• [Exercise materials]:
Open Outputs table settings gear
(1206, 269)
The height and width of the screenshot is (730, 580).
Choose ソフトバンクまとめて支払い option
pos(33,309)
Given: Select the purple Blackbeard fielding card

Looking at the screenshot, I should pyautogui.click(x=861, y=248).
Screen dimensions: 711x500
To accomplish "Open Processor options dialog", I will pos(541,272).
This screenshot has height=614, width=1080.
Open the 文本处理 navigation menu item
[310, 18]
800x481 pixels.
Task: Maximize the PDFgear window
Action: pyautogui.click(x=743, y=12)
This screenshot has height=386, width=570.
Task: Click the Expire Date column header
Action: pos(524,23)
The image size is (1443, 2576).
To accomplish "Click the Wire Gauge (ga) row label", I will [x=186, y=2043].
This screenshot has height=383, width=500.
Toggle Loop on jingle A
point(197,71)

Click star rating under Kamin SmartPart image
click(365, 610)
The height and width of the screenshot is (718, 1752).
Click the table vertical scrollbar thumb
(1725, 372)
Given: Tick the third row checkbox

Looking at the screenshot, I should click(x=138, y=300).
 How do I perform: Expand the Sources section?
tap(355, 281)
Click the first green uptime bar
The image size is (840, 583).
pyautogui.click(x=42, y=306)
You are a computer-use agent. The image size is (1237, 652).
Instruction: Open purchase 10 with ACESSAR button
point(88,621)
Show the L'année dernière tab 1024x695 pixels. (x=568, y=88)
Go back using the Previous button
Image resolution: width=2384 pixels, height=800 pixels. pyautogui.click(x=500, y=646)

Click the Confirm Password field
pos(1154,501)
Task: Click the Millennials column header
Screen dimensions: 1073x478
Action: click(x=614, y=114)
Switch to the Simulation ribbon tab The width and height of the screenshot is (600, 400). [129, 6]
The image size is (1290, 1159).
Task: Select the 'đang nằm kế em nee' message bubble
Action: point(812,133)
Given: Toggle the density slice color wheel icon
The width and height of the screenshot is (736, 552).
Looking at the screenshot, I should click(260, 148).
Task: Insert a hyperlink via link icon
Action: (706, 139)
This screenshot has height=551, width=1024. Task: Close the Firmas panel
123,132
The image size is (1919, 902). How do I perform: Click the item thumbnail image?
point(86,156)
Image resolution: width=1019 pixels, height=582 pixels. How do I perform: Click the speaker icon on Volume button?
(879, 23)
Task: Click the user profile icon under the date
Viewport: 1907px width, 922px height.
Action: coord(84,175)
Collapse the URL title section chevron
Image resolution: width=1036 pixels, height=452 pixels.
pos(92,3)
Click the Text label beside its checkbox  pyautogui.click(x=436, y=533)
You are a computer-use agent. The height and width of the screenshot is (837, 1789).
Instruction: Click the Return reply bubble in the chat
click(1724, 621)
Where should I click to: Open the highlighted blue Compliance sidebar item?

• [Problem details]: Start to finish, output the whole listing exactly.

• [Task solution]:
Open Outputs table settings gear
(1206, 269)
The height and width of the screenshot is (730, 580).
Choose ソフトバンクまとめて支払い option
pos(33,309)
Given: Select the purple Blackbeard fielding card

Looking at the screenshot, I should pyautogui.click(x=861, y=248).
Screen dimensions: 711x500
To accomplish "Open Processor options dialog", I will pos(541,272).
This screenshot has height=614, width=1080.
Open the 文本处理 navigation menu item
[310, 18]
800x481 pixels.
Task: Maximize the PDFgear window
Action: pyautogui.click(x=743, y=12)
This screenshot has height=386, width=570.
Task: Click the Expire Date column header
Action: pos(524,23)
The image size is (1443, 2576).
To accomplish "Click the Wire Gauge (ga) row label", I will [x=186, y=2043].
This screenshot has height=383, width=500.
Toggle Loop on jingle A
point(197,71)

Click star rating under Kamin SmartPart image
click(365, 610)
The height and width of the screenshot is (718, 1752).
Click the table vertical scrollbar thumb
(1725, 372)
Given: Tick the third row checkbox

Looking at the screenshot, I should click(x=138, y=300).
 How do I perform: Expand the Sources section?
tap(355, 281)
Click the first green uptime bar
The image size is (840, 583).
pyautogui.click(x=42, y=306)
You are a computer-use agent. The image size is (1237, 652).
Instruction: Open purchase 10 with ACESSAR button
point(88,621)
Show the L'année dernière tab 1024x695 pixels. (x=568, y=88)
Go back using the Previous button
Image resolution: width=2384 pixels, height=800 pixels. pyautogui.click(x=500, y=646)

Click the Confirm Password field
pos(1154,501)
Task: Click the Millennials column header
Screen dimensions: 1073x478
Action: click(x=614, y=114)
Switch to the Simulation ribbon tab The width and height of the screenshot is (600, 400). [129, 6]
The image size is (1290, 1159).
Task: Select the 'đang nằm kế em nee' message bubble
Action: point(812,133)
Given: Toggle the density slice color wheel icon
The width and height of the screenshot is (736, 552).
Looking at the screenshot, I should click(260, 148).
Task: Insert a hyperlink via link icon
Action: (706, 139)
This screenshot has height=551, width=1024. Task: Close the Firmas panel
123,132
The image size is (1919, 902). How do I perform: Click the item thumbnail image?
point(86,156)
Image resolution: width=1019 pixels, height=582 pixels. How do I perform: Click the speaker icon on Volume button?
(879, 23)
Task: Click the user profile icon under the date
Viewport: 1907px width, 922px height.
Action: coord(84,175)
Collapse the URL title section chevron
Image resolution: width=1036 pixels, height=452 pixels.
pos(92,3)
Click the Text label beside its checkbox  pyautogui.click(x=436, y=533)
You are a computer-use agent. The height and width of the screenshot is (837, 1789).
Instruction: Click the Return reply bubble in the chat
click(1724, 621)
Where should I click to: Open the highlighted blue Compliance sidebar item?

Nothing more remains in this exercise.